CodeXRay implements TF-IDF (Term Frequency × Inverse Document Frequency) for semantic code search with zero external dependencies.

How It Works

  1. Tokenization — splits camelCase, snake_case, dot.notation into individual words
  2. Term Frequency (TF) — how often a token appears in a symbol's name/signature/docstring
  3. Inverse Document Frequency (IDF) — how rare a token is across all symbols
  4. Weighted Scoring — name matches score 4x, signature 2x, docstring 1.5x, qualified name 1x
  5. Stop Words — common programming keywords filtered out

Why TF-IDF Instead of Vector Embeddings?

  • Zero dependencies — no transformers.js (~500MB), no ONNX runtime, no model downloads
  • Instant build — builds in <1 second for most projects vs minutes for embedding generation
  • Deterministic — same query always returns same results
  • No GPU needed — runs on any machine
  • Sufficient quality — for code symbol search, TF-IDF with domain-aware tokenization performs comparably to embeddings

Git Integration

Post-Commit Hook

codexray hooks install    # Install hook
codexray hooks remove     # Remove hook
codexray hooks status     # Check status

The hook runs codexray sync in the background after each commit, keeping the index fresh without blocking your workflow.

.gitignore

CodeXRay automatically adds .codexray/ to your .gitignore during init.
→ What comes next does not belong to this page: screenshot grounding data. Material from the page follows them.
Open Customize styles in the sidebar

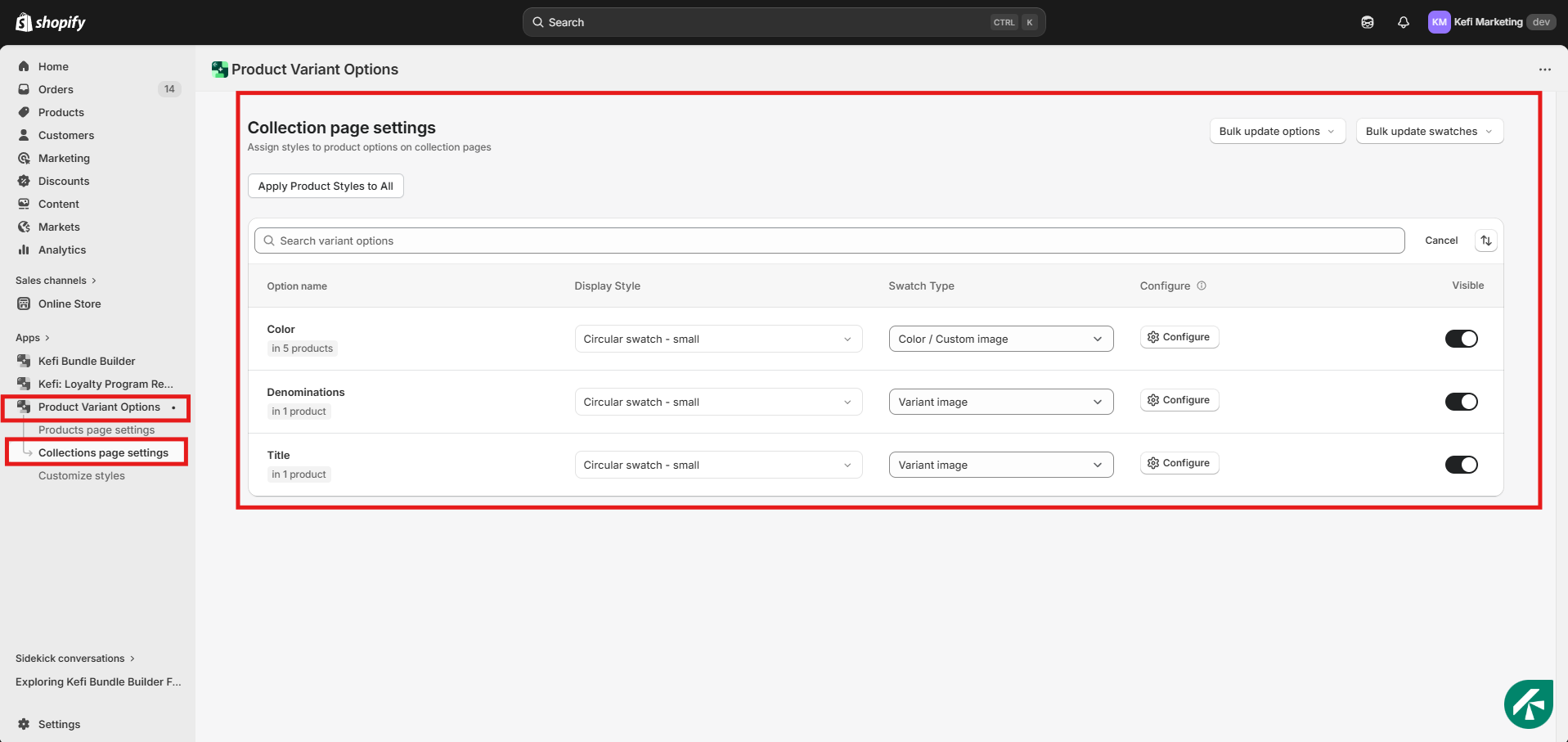click(x=82, y=475)
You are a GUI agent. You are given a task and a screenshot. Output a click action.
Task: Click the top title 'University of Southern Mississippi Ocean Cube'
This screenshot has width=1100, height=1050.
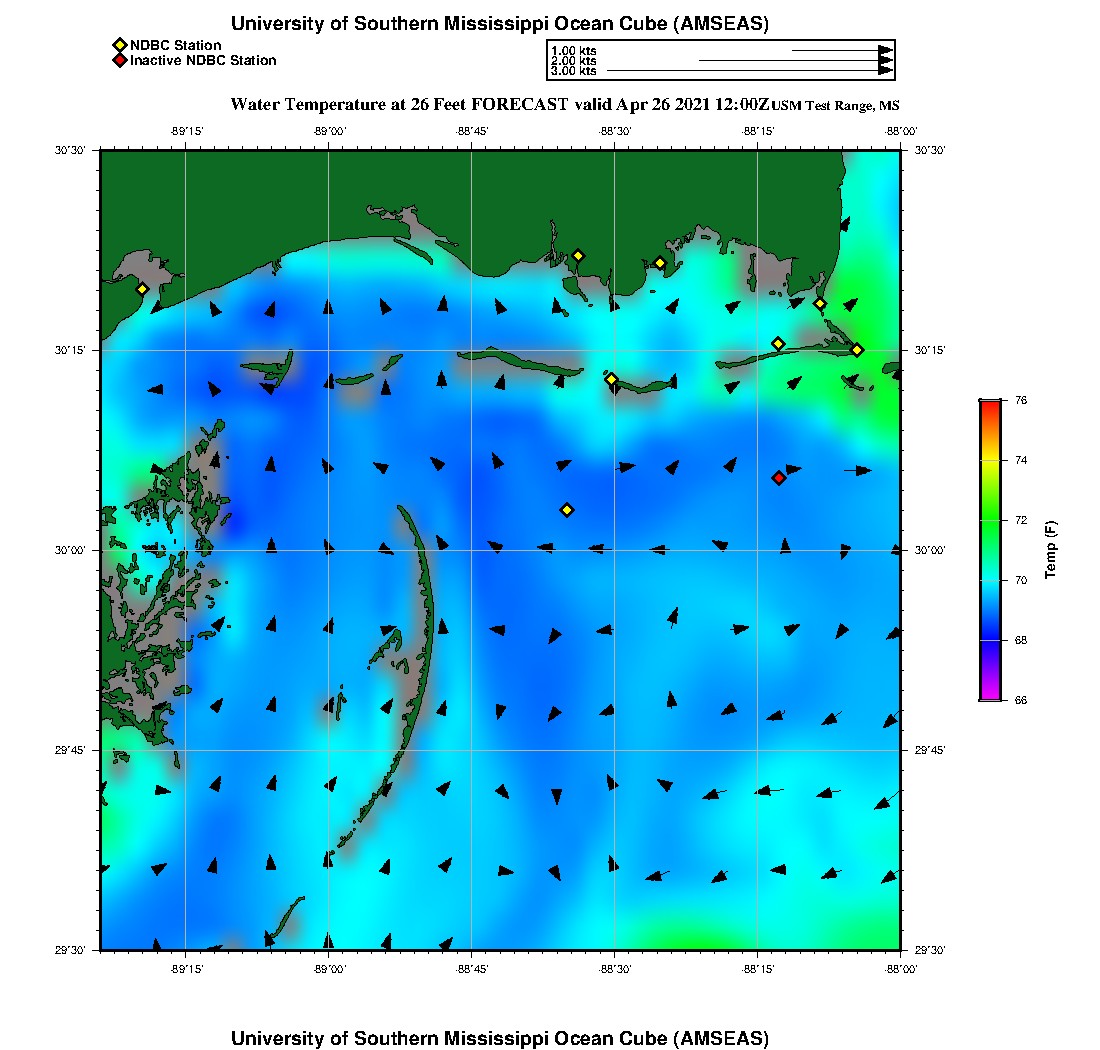(x=500, y=23)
The database is local to each developer's machine.


Troubleshooting

MCP server not loading in Claude Code

  1. Verify ~/.claude.json contains the codexray entry: cat ~/.claude.json
  2. Fully restart Claude Code (quit and reopen, not just new conversation)
  3. On Windows, ensure cmd /c wrapping is present in the args

"Not initialized" error

Run codexray init --index in your project directory to create .codexray/.

tree-sitter build fails

tree-sitter uses native bindings that need compilation:

npm rebuild tree-sitter

If that fails, ensure you have build tools installed:

  • macOS: xcode-select --install
  • Ubuntu: apt install build-essential
  • Windows: npm install -g windows-build-tools

Index seems stale

codexray index --force    # Force full re-index
codexray hooks install    # Enable auto-sync

Large projects are slow to index

Increase the exclude patterns in .codexray/config.json to skip generated code, vendored dependencies, etc.

Claude Code doesn't use CodeXRay tools

Ensure CLAUDE.md exists in your project root with CodeXRay instructions:

codexray init --claude-md

This tells Claude's agents to prefer CodeXRay tools over file scanning.